[Screenshot grounding data]
=======

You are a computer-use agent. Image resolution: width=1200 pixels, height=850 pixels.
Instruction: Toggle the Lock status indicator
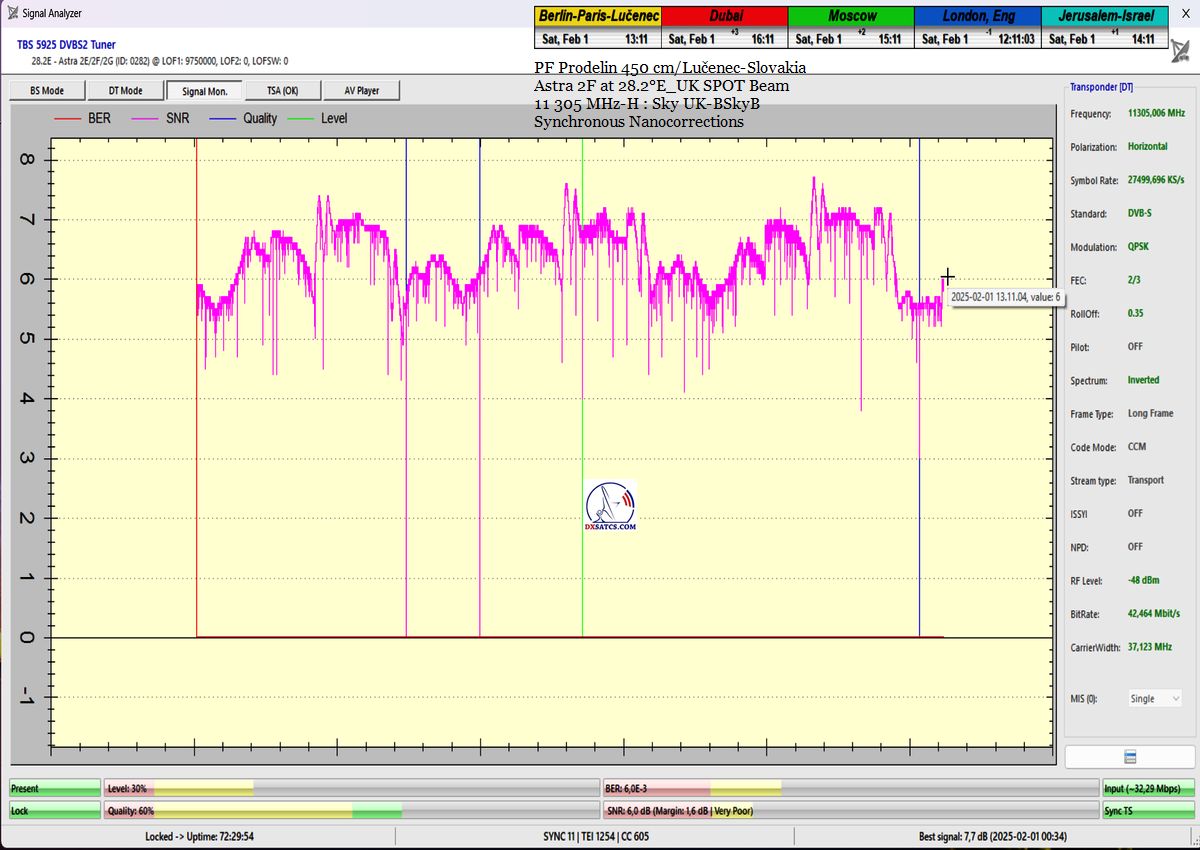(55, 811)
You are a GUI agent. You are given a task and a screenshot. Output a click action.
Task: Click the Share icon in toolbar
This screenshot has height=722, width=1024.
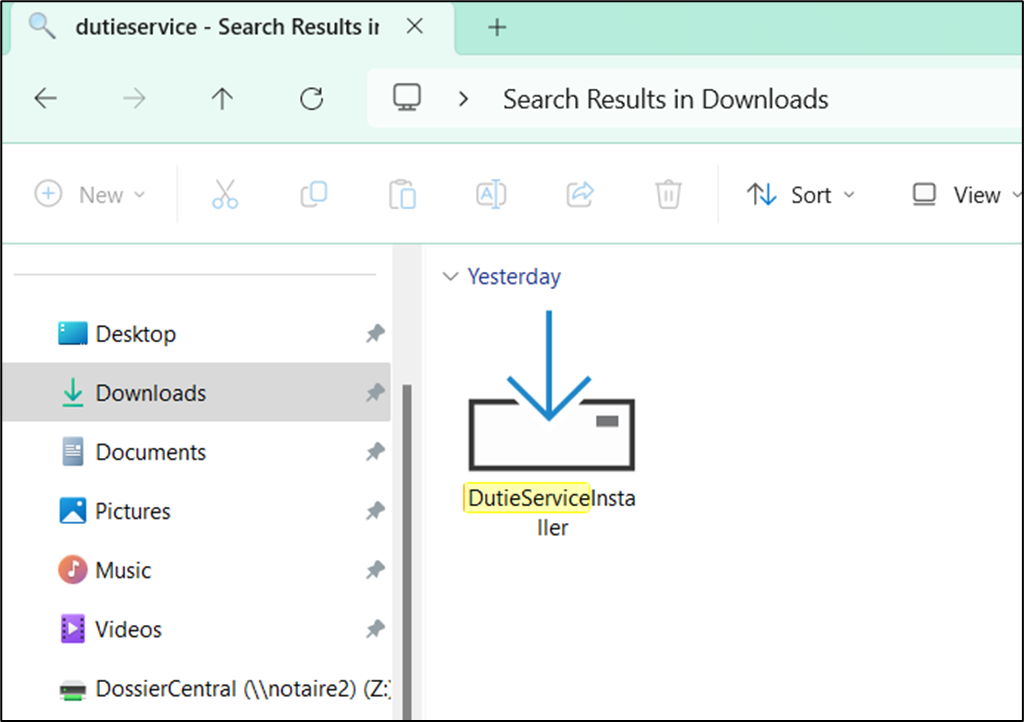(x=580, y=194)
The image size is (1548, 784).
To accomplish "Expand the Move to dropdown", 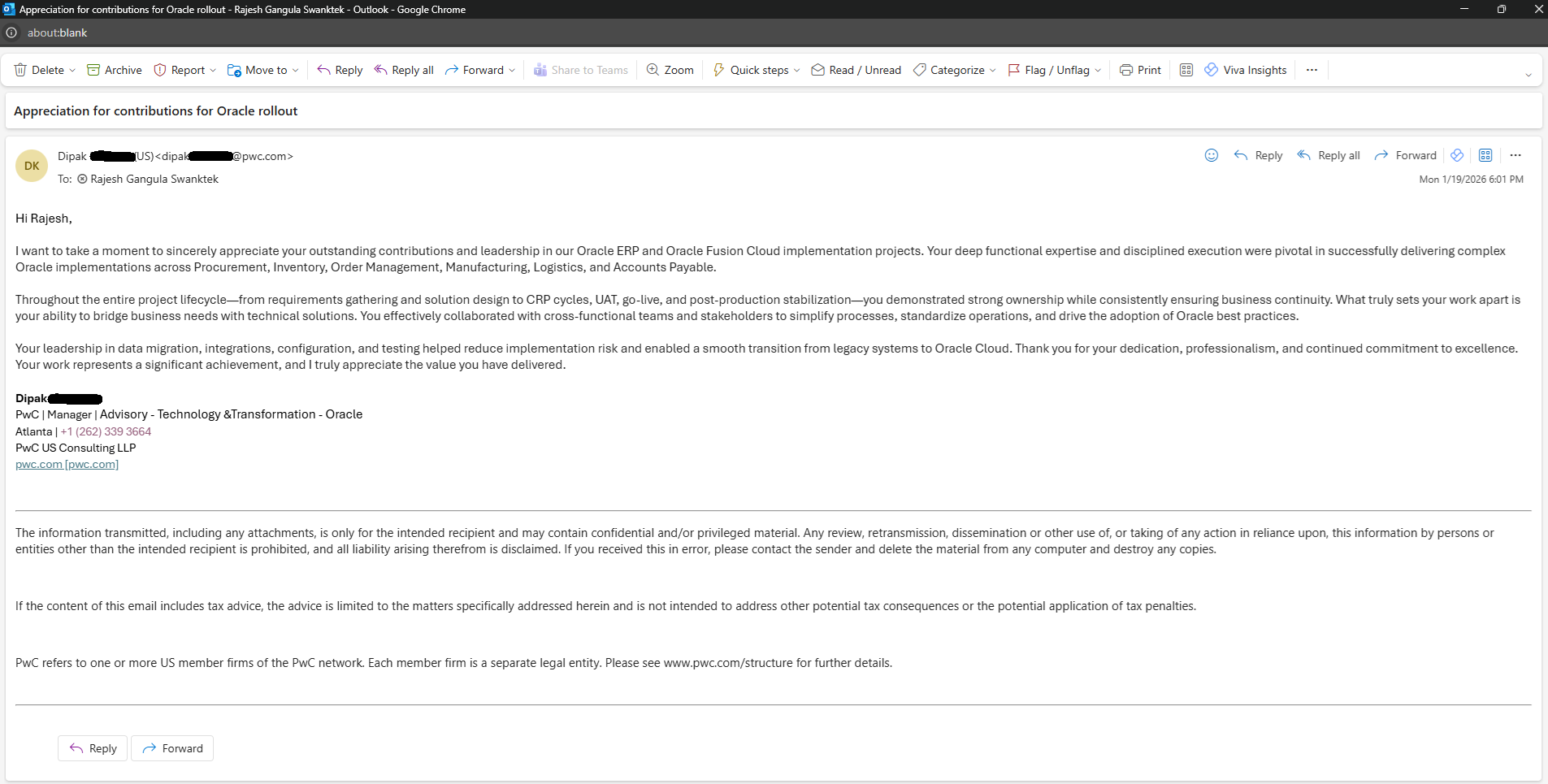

=======

• DIRECTIONS: Taking the lines above one at a time, give the number of them that contain the string "agent". Add nothing else.

• TASK RESPONSE: 2